Nanocatalysis is a young interdisciplinary study. Perhaps the future of such a relatively new science lies not in the proposal of new theories. Looking back to those important theories in the history of catalysis, such as the theory of active group, multiple sites theory, and semiconductor catalysis electron theory, although there were certain limitations, we could still glimpse on a prototype of the nanocatalysis. Especially, the theory of the active groups put forward in 1939 suggested that the amorphous phases of the catalysts were the active components, while the crystalline phases served as the inactive supports. For the reactions of the same type, the active site was a group containing a certain number of atoms, and for the other types, the atom number in the group altered. This was the first theory that regarded the noncrystalline phase as the active sites. Such a historic theory had been qualitatively similar with the present understandings of the active sites, only that the exact structure of the active sites and the bonds with the reactants were unable to be analyzed at that time. From the end of the 1960s to the 1990s, G. Etrl and Gabor A. Somorjai [16] induced research methods from surface science, the microscopic information could then be associated with the performances of the catalysts.
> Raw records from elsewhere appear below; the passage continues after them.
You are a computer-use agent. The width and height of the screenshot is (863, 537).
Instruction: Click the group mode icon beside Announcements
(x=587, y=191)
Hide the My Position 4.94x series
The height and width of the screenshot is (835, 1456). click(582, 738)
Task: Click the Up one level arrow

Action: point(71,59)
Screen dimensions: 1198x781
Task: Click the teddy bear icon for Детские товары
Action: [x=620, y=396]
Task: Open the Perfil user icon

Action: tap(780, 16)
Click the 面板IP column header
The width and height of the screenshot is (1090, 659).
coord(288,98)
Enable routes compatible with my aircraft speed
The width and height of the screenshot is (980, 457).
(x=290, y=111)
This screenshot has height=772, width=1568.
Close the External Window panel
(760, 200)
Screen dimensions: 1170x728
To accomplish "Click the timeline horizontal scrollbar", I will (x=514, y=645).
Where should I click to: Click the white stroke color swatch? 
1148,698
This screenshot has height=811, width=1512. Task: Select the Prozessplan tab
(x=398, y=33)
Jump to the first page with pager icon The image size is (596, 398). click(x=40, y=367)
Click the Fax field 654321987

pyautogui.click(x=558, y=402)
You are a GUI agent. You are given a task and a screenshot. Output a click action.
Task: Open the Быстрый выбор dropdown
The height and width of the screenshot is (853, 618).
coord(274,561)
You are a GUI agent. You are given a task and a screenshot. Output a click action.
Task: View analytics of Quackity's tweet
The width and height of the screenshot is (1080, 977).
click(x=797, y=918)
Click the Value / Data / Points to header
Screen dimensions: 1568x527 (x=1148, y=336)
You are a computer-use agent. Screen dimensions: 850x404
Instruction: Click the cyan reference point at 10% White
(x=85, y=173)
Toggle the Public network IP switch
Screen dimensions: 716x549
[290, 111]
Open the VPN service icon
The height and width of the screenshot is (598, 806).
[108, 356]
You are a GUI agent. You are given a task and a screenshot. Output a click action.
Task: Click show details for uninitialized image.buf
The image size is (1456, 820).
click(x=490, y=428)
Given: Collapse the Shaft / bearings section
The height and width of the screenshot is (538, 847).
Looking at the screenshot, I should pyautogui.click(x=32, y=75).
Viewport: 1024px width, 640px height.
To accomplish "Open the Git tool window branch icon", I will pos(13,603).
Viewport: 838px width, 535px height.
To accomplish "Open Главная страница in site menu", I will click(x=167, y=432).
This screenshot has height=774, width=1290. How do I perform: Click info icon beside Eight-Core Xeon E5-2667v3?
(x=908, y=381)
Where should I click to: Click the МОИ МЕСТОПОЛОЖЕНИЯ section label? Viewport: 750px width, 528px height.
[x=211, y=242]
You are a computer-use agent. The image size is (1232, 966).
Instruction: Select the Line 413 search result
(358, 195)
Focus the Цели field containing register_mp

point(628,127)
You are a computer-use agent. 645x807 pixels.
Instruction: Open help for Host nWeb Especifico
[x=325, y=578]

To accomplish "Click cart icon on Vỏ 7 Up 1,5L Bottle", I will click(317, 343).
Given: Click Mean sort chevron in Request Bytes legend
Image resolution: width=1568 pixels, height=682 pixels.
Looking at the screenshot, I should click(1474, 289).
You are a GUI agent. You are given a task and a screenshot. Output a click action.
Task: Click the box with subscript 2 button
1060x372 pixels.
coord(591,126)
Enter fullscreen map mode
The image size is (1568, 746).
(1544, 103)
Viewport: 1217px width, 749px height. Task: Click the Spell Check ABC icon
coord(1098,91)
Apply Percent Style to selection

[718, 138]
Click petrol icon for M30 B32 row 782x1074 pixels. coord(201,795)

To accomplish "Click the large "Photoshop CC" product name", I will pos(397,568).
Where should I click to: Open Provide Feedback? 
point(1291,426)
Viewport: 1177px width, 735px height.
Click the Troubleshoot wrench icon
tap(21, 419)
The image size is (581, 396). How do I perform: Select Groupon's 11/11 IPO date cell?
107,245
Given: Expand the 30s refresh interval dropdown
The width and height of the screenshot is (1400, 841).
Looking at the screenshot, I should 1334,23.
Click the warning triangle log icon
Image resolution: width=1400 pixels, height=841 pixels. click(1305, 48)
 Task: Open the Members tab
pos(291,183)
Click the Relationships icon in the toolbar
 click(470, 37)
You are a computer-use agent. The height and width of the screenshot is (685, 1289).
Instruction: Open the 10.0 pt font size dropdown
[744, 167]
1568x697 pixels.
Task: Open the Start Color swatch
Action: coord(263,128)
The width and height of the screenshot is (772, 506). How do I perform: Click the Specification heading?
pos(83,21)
However, a characterization method could only provide information under its time resolution, and the time resolution in catalysis research is far from being enough, even at present. In the 1900s, after the pulsed laser was applied in spectroscopy, more and more time-resolved techniques emerged [85–90]. Hopefully, the elementary reaction kinetics along with the dynamic changes may be revealed by these techniques. The reaction mechanisms could, in turn, instruct the designs of the catalysts with the specific structure and function. The future of the nanocatalysis lies in the development of research methods, which requires in situ, dynamic, high-resolution characterizations. The catalysis mechanisms could then be comprehended at the molecular level, and the catalysts will be constructed at the atomic level.